Siapa sangka salah satu makam yang terletak di wilayah pinggiran kota Solo, berada di samping kali berdiri pemakaman, mestinya merupakan distinasi keagamaan yang sakral berdiri masjid lawas. Tak banyak yang mengetahui bahwa sosok penyebar syiar agama Islam pertama kali di kota Solo itu makamnya berada di tempat ini. Ki Ageng Henis, putra Ki Ageng Pemanahan, dahulu merupakan guru mengaji dan sekaligus pembatik handal di pinggiran kota batik, kampung Laweyan. Di kampung itulah, Ki Ageng Henis mengajari warga kampung membaca-tulis huruf arab dan berdakwah ajaran Islam. Kala itu, sebelum keraton lawas yang dulunya berkedudukan di Pajang, sebelum berpindah di tengah kota Solo, di wilayah pinggiran kampung Lawiyan tersebut warga masyarakatnya memeluk agama Hindu.
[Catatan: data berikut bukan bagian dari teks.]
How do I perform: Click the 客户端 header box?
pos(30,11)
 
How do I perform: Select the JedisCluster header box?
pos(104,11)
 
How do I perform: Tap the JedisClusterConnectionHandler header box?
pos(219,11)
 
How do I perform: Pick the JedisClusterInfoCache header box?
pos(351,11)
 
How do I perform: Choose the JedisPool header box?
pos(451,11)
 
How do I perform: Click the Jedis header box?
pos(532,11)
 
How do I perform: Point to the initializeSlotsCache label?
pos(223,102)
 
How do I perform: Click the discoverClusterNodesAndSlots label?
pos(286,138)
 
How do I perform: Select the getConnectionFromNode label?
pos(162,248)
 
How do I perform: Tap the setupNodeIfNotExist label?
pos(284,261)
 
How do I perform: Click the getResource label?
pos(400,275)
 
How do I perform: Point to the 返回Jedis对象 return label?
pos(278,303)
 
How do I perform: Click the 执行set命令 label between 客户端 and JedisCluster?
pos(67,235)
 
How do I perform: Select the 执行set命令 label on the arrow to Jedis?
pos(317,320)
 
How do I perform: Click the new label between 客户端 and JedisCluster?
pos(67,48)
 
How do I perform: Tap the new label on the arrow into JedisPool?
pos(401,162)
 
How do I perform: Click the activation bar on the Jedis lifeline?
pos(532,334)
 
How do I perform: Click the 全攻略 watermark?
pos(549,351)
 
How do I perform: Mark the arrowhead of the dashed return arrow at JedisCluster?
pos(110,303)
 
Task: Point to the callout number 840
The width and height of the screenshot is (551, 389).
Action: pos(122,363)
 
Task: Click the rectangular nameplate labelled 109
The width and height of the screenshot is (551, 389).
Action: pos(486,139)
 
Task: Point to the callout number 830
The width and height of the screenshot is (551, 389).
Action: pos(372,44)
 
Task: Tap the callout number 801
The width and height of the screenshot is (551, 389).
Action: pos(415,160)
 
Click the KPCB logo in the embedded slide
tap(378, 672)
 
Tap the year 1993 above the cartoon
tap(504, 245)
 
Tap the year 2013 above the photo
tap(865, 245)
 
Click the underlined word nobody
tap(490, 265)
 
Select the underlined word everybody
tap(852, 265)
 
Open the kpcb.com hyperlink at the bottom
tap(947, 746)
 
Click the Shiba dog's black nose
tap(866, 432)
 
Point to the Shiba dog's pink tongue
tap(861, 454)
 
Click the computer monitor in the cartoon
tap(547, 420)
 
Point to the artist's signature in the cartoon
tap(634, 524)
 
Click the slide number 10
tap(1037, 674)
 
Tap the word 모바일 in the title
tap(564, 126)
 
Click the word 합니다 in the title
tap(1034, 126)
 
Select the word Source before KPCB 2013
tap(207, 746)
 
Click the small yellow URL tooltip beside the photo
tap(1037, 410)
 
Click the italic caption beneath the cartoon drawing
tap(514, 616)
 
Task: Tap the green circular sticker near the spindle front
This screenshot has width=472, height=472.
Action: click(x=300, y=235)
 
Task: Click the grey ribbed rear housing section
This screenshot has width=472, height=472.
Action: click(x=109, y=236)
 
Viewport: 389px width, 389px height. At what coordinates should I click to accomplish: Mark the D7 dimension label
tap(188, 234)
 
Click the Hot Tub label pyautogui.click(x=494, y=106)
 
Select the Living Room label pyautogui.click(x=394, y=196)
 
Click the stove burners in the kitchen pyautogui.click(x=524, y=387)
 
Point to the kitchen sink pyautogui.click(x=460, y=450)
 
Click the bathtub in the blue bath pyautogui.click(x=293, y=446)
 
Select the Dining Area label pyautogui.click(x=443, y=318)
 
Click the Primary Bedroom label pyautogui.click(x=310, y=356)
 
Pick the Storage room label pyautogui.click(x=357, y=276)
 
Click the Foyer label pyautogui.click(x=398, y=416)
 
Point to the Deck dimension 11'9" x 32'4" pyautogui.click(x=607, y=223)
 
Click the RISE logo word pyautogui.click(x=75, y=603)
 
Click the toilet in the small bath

Berdasar folklore –cerita dari mulut-ke-mulut– yang diyakini kebenarannya di daerah itulah pertama kali didirikan Masjid Laweyan pada tahun 1546, sebelum Masjid Agung Solo berdiri dengan megah pada 1763. Menurut juru kunci makam, Ardiyanto, 63, Ki Ageng Henis dinilai berjasa dalam menyebarkan dak’wah agama Islam di Kerajaan Pajang. Berdasarkan penelusuran crew media sarklewer.com ke berbagai sumber bacaan di perpustakaan, ternyata di makam itulah Ki Ageng Henis mengajari penduduk setempat mengaji dan memberi pelajaran baca-tulis kitab Alquran
“Menurut cerita nenek-moyang, dulu memang Ki Gede Henis dipandang berjasa oleh Sultan Hadiwijaya. Coba saja baca buku lawas babat Kartosuro, tapi pakai boso Jowo, mana bisa kalian,” ujar dia sembari tersenyum.
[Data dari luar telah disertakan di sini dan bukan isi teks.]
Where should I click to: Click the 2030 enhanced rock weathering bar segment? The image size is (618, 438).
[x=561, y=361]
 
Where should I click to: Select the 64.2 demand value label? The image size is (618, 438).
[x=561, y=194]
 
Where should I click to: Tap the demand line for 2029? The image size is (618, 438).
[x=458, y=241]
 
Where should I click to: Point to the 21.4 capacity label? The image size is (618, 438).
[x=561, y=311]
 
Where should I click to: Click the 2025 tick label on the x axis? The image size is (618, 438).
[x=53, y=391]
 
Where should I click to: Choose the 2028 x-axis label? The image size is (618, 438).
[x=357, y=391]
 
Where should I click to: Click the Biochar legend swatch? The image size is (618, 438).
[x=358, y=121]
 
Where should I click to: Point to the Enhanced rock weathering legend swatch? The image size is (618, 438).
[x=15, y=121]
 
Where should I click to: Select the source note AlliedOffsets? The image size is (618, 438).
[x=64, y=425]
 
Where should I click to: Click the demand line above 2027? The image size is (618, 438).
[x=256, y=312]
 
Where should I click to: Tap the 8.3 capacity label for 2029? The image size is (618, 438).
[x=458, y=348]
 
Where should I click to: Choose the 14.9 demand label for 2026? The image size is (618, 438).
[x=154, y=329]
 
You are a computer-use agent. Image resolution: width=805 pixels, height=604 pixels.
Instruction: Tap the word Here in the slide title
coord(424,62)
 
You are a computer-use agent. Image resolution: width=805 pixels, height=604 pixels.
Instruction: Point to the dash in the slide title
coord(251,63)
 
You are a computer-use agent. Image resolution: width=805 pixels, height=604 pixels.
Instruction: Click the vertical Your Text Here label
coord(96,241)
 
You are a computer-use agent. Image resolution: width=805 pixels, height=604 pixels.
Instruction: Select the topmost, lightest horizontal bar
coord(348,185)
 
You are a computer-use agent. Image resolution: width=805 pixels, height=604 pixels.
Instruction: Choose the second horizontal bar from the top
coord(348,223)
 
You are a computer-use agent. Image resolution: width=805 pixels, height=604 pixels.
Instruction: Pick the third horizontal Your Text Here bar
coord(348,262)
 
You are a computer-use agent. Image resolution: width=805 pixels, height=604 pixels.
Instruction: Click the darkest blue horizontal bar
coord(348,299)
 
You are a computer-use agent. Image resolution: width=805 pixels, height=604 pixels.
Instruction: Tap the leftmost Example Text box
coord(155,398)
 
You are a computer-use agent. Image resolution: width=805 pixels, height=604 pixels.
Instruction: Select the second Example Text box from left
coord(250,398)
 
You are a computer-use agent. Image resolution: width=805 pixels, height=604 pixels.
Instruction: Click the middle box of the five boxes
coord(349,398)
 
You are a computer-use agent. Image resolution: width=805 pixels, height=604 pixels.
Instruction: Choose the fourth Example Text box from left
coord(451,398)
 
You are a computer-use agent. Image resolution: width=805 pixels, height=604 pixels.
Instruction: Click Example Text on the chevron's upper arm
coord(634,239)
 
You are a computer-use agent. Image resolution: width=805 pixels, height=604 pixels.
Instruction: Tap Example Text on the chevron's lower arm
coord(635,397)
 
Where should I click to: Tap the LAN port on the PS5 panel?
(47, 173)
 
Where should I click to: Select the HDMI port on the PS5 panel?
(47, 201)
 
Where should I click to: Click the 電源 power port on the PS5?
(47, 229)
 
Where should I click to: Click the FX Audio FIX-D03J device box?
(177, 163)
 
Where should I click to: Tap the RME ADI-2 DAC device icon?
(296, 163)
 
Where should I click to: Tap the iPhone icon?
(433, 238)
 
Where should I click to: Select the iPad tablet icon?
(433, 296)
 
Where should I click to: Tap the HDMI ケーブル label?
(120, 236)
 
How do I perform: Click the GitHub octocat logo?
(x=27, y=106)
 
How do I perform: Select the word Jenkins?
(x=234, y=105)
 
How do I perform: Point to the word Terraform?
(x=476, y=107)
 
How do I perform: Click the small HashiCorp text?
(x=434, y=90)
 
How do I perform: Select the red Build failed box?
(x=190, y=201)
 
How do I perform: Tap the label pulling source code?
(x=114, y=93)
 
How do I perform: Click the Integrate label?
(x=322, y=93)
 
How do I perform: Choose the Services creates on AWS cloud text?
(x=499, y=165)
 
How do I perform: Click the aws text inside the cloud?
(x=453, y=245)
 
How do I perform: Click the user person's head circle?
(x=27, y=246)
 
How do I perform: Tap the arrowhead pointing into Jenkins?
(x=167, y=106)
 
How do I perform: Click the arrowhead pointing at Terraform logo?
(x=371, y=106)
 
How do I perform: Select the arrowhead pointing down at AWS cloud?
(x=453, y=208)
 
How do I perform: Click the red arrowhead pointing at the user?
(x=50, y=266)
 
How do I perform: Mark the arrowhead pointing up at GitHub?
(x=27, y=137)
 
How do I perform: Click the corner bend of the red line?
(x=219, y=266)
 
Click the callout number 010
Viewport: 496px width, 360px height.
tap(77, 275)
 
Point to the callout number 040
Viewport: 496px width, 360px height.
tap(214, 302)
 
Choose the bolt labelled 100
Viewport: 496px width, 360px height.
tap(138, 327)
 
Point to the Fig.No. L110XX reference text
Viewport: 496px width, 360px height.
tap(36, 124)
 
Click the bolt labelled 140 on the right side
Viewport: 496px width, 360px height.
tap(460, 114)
Tak dapat disangkal, Ki Ageng Henis diyakini sebagai salah satu cikal-bakal yang memulai babat alas keraton Pajang dan sekaligus menyebarkan da’wah agama Islam sebelum keraton berpindah ke desa Sala. Meski hingga kini tak terlacak dalam kitab apa yang menyebut dengan benderang perihal itu, kecuali folklore.
Menurut, arsitek pengajar di Universitas Tarumanegara, salah satu peziarah yang gemar melakukan penelitian bangunan kuno di Jawa, menyebutkan pemerintah perlu memperhatikan dengan serius situs peninggalan masa lalu. Tidak hanya di sekitar Kota Solo, tetapi juga di wilayah lain di Jogyakarta dan tempat-tempat lain.
“Bila pemerintah tidak memperhatikan bangunan lawas, bisa jadi bangunan lama akan rontok dimakan usia. Itu salah satu tugas utama pemerintah dalam menjaga warisan budaya yang juga sekaligus menjadi warisan dunia,” ujar Priatmodjo, “termasuk warisan berupa candi dan bangunan keraton.”
Meski bangunan di masa lalu dibangun berdasar cerita dari mulut ke mulut zaman kerajaan Pajang yang telah rontok, toh pada kenyataannya nama Ki Ageng Henis diyakini sebagai tonggak sejarah dunia perbatikan di Kota Solo. Konon kabarnya, ujar dia lebih lanjut, dalam sejarah masalalu Kerajaan Pajang, Ki Ageng Pemanahan, Ki Juru Martani dan Ki Panjawi dianggap paling berjasa pada sultan Pajang, Hadiwidjaja alias Jaka Tingkir.
“Ketiga ‘pendekar’ masing-masing dianugerahi tanah di Pati, Mataram dan tanah perdikan Lawean oleh Sultan Hadiwijaya,” katanya. Ki Panjawi dihibahi tanah di Pati, Ki Ageng Pamanahan diberi tanah Mataram, sedangkan Ki Ageng Henis dianugerahi tanah perdikan Laweyan. Lantaran ketiganya berhasil membunuh Arya Panangsang dari Jipang, musuh Sultan Hadiwijaya.”
Seperti disebut dalam teks sejarah, pada masa kesultanan Pajang, Kyai Ageng Henis mendapat tanah perdikan di Laweyan oleh Sultan Hadiwidjaja dan memperoleh jabatan sebagai adipati. Rasanya tepat bila dikatakan, sejak dari dahulu memang pemerintah terutama para pejabat yang mengelola dinas kebudayaan, abai terhadap peninggalan sejarah masalalu. Apalagi bila dikaitkan dengan nilai kesakralan agama Islam, lihatlah betapa muramnya tempat distinasi wisata sebuah bangunan masjid di Lawiyan. Tidak elok rasanya bila jelang peringatan maulid nabi, tak satupun para pejabat menyambangi masjid Lawiyan menata area agar tak terlihat kumuh.